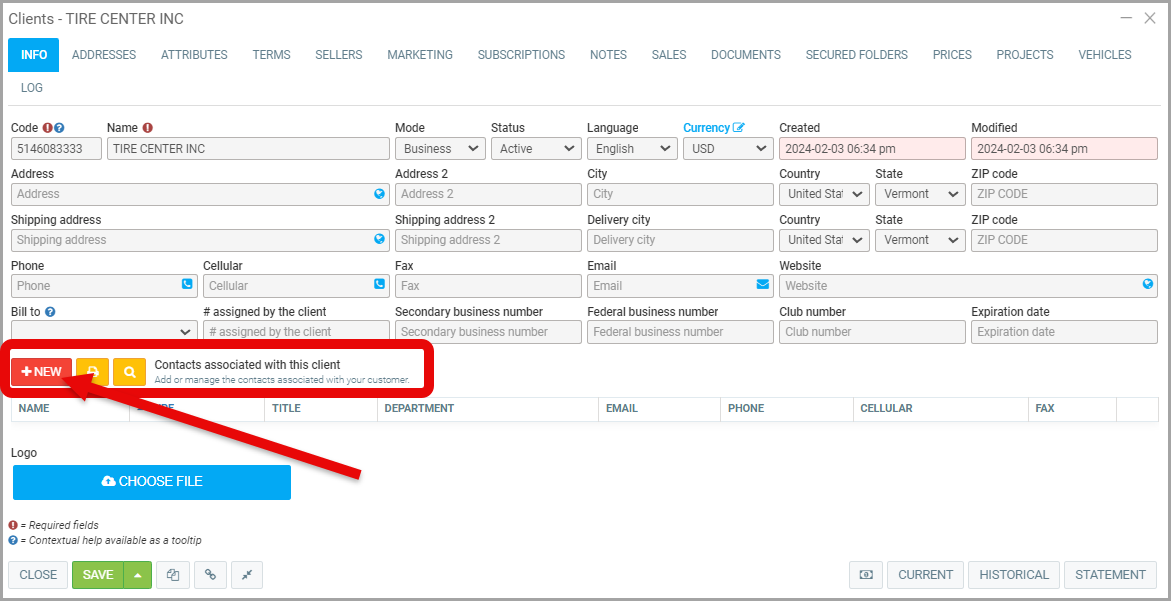Screen dimensions: 1171x601
Task: Click the collapse arrows icon button
Action: (247, 575)
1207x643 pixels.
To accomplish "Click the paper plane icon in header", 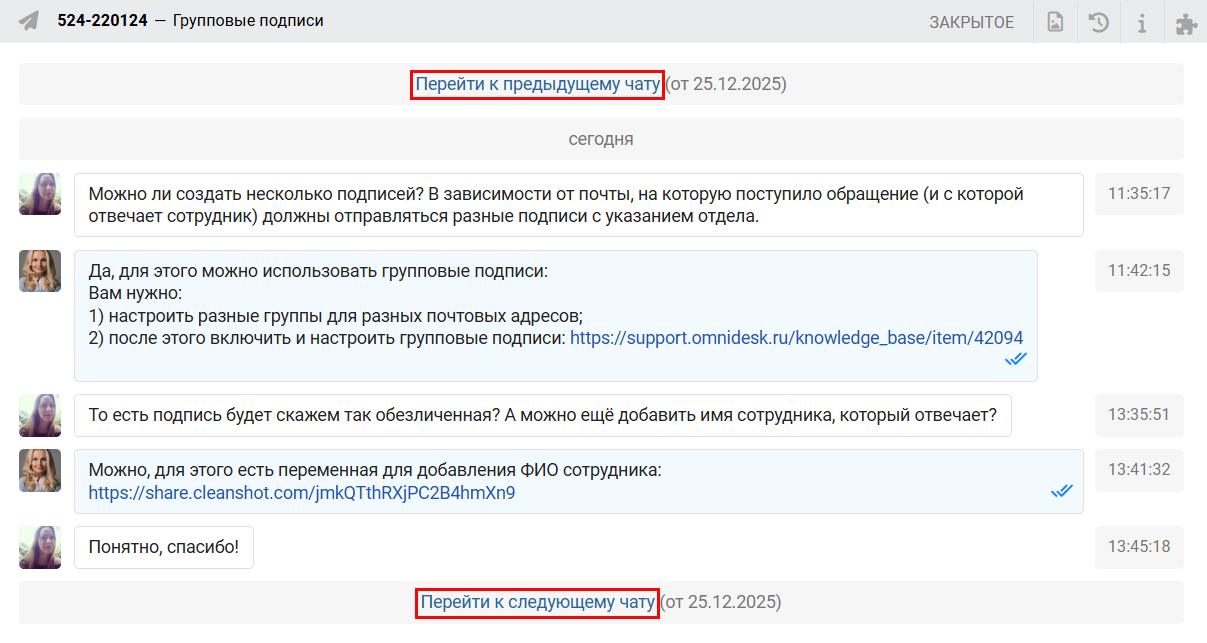I will (x=29, y=21).
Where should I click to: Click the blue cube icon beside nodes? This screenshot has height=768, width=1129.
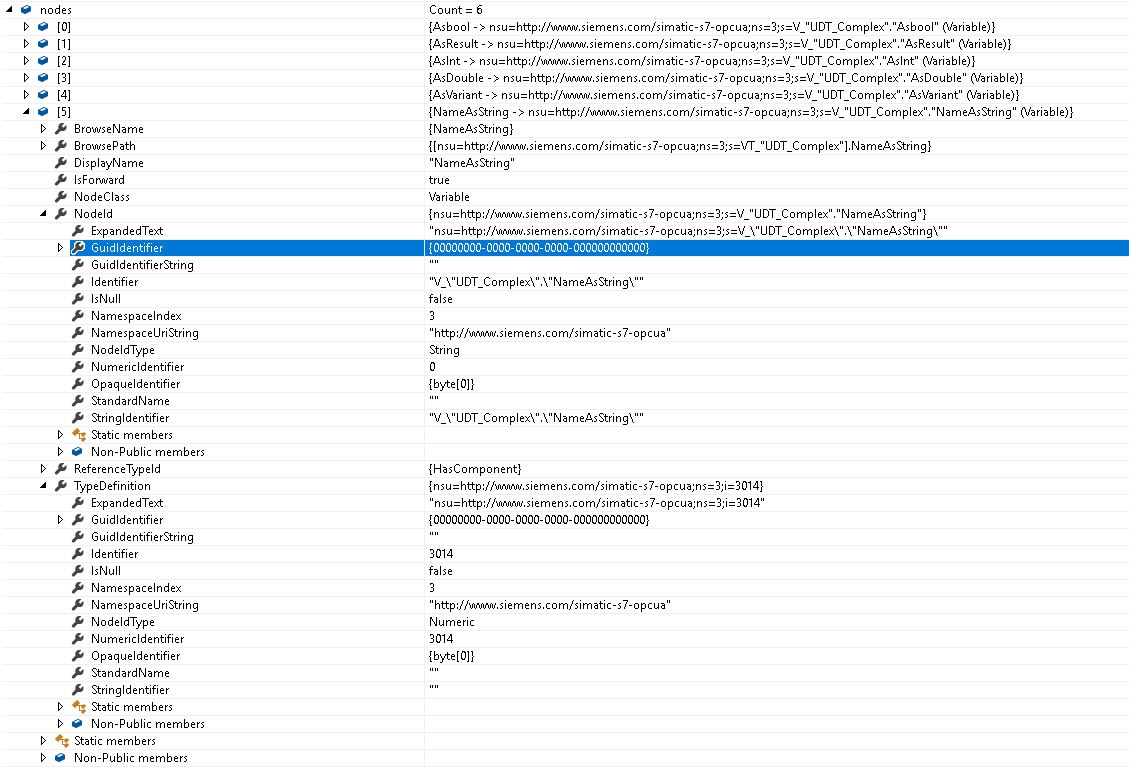pyautogui.click(x=26, y=9)
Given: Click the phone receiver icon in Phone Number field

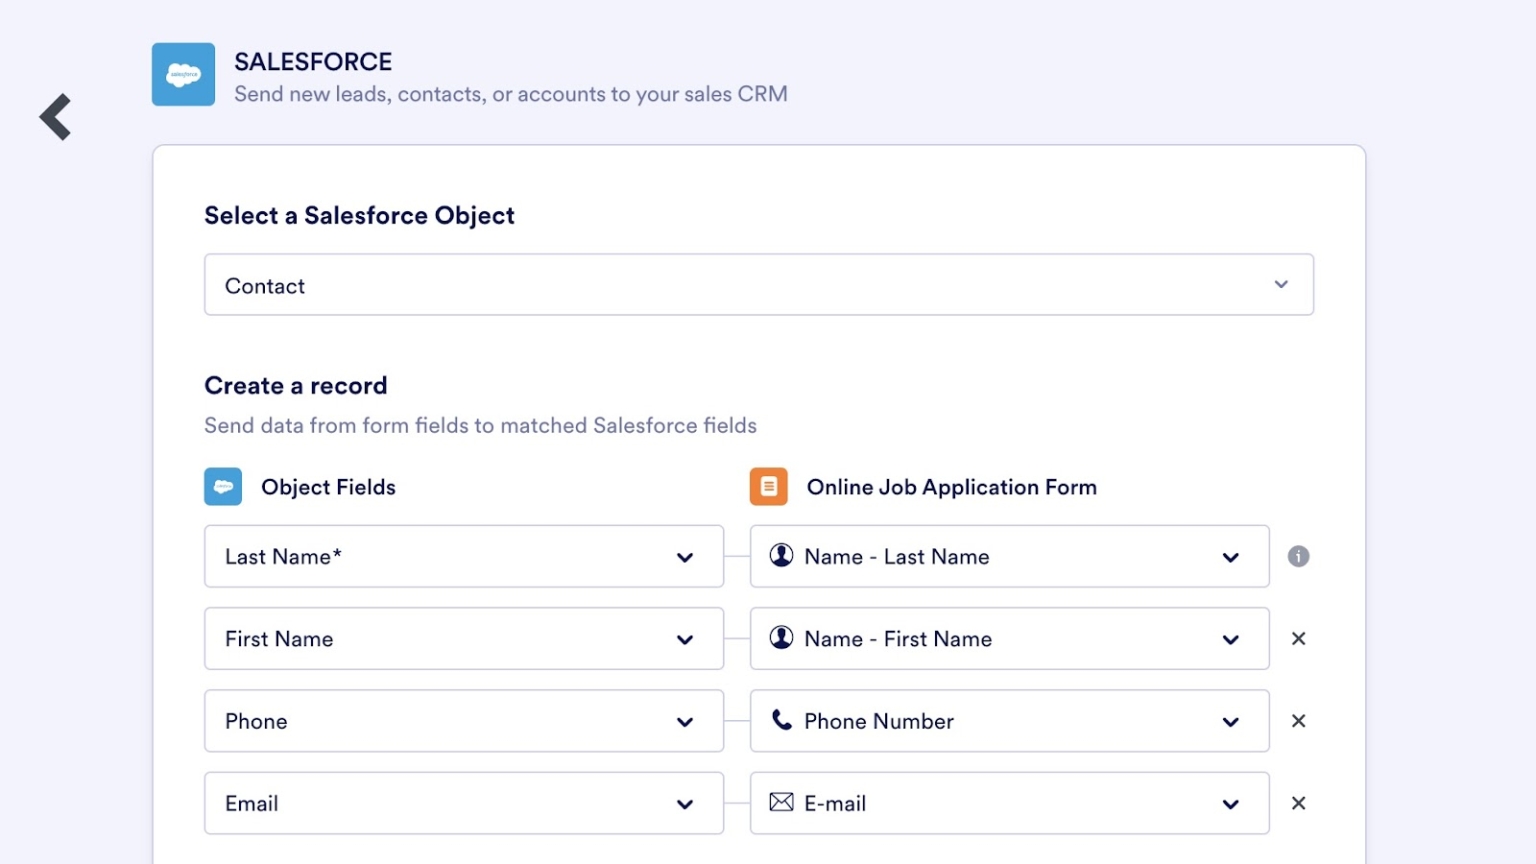Looking at the screenshot, I should [x=782, y=720].
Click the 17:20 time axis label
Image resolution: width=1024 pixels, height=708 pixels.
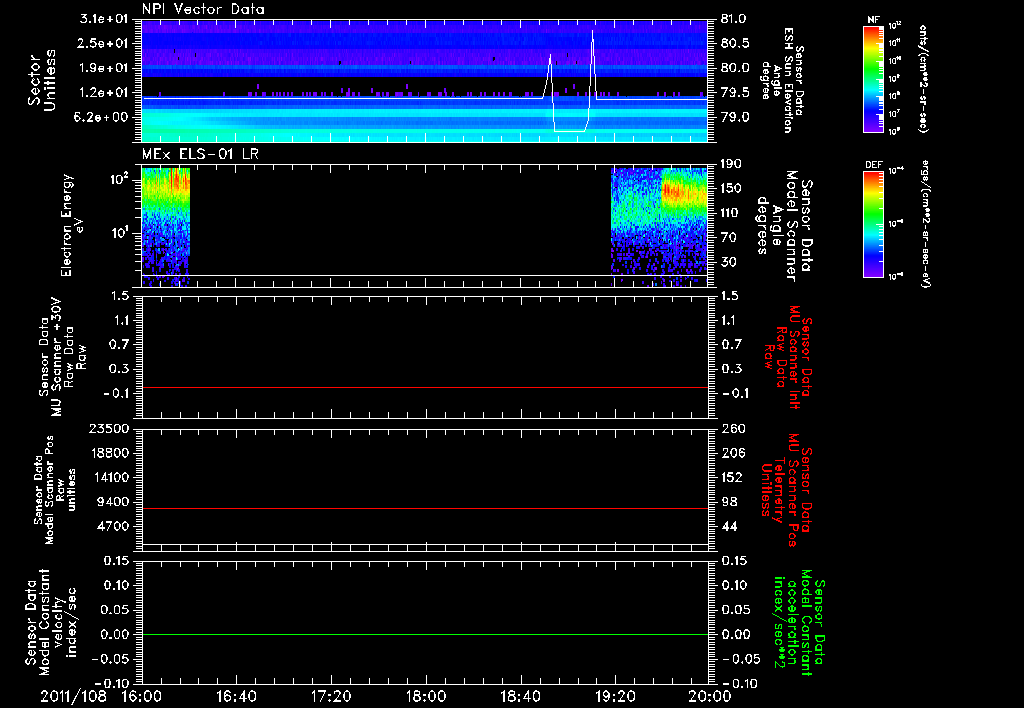pyautogui.click(x=330, y=695)
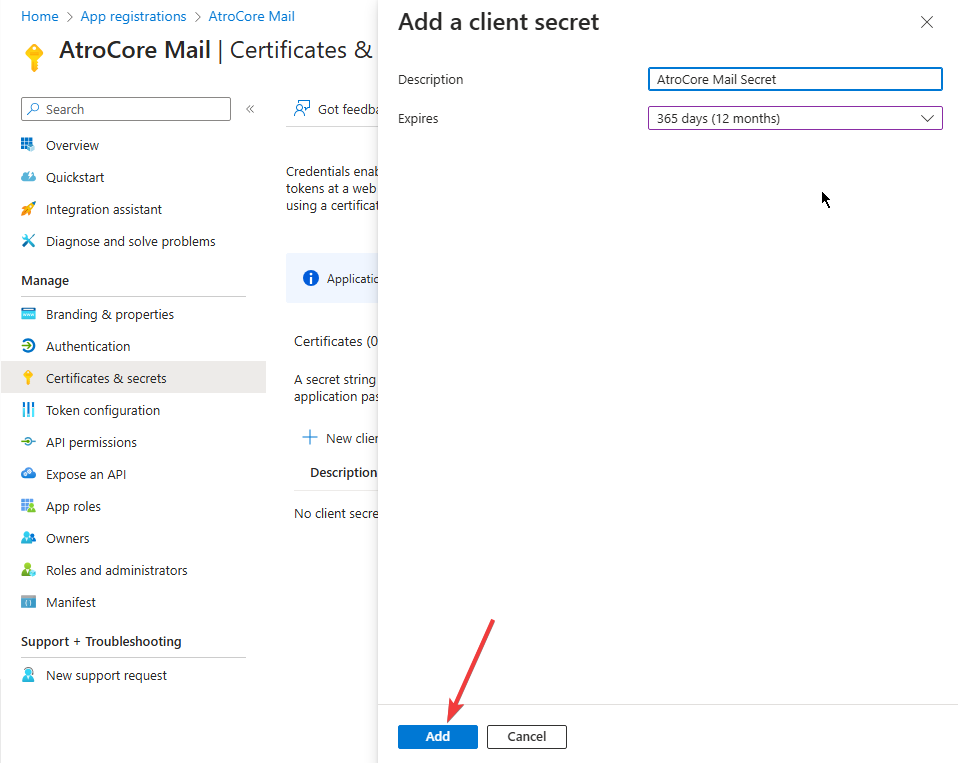Open Branding & properties menu item

point(109,314)
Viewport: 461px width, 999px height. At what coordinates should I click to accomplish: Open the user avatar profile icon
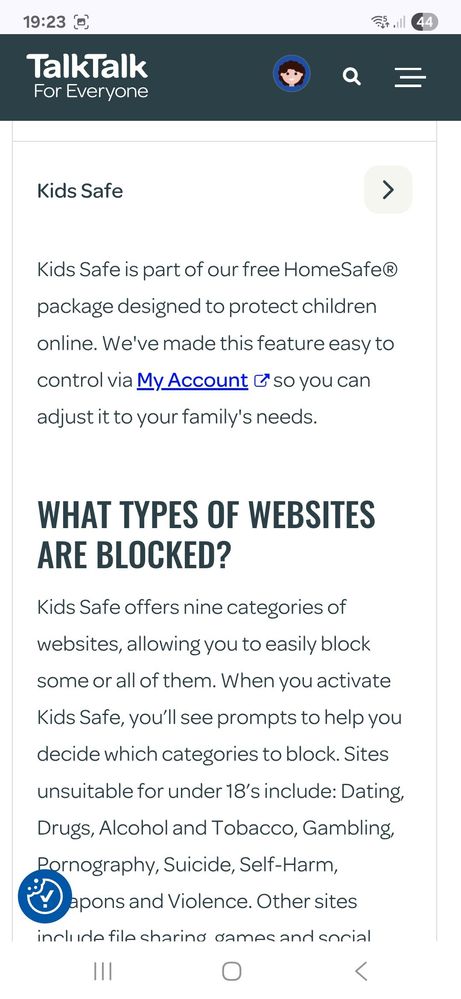coord(292,74)
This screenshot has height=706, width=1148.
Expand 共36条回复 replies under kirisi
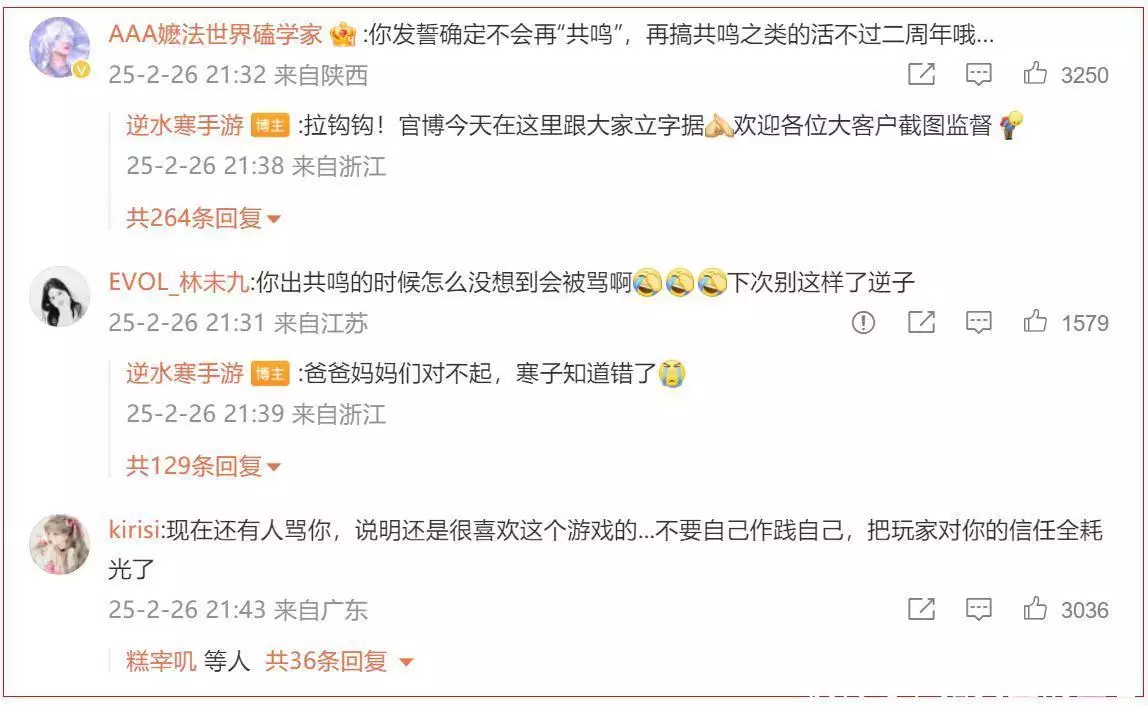(339, 661)
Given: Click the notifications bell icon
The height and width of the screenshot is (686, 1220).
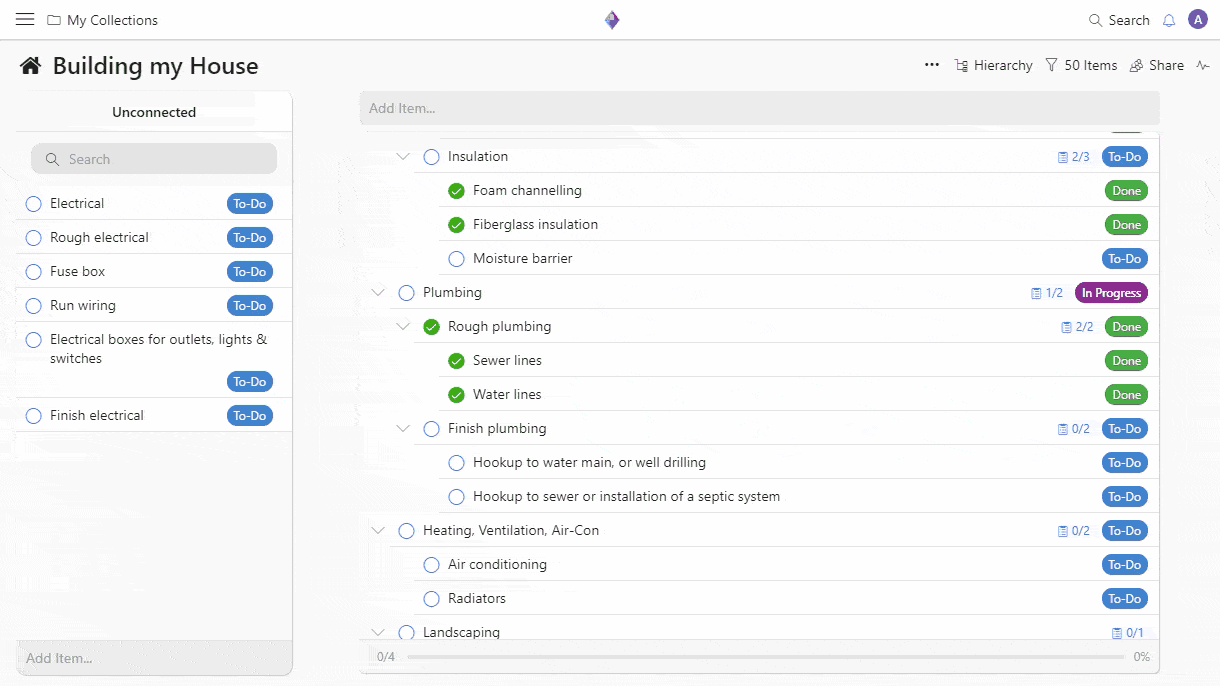Looking at the screenshot, I should tap(1169, 20).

================

> **About this task**:
What is wanted is an exact copy of the lines above from the one containing "Click the 17:20 time axis label" through the one containing "Given: Click the notifications bell icon", with no pictures in it.

> **Exercise answer**:
Click the 17:20 time axis label
Image resolution: width=1024 pixels, height=708 pixels.
pyautogui.click(x=330, y=695)
Open Branding & properties menu item

point(109,314)
Viewport: 461px width, 999px height. At what coordinates should I click to accomplish: Open the user avatar profile icon
coord(292,74)
This screenshot has height=706, width=1148.
Expand 共36条回复 replies under kirisi
(339, 661)
Given: Click the notifications bell icon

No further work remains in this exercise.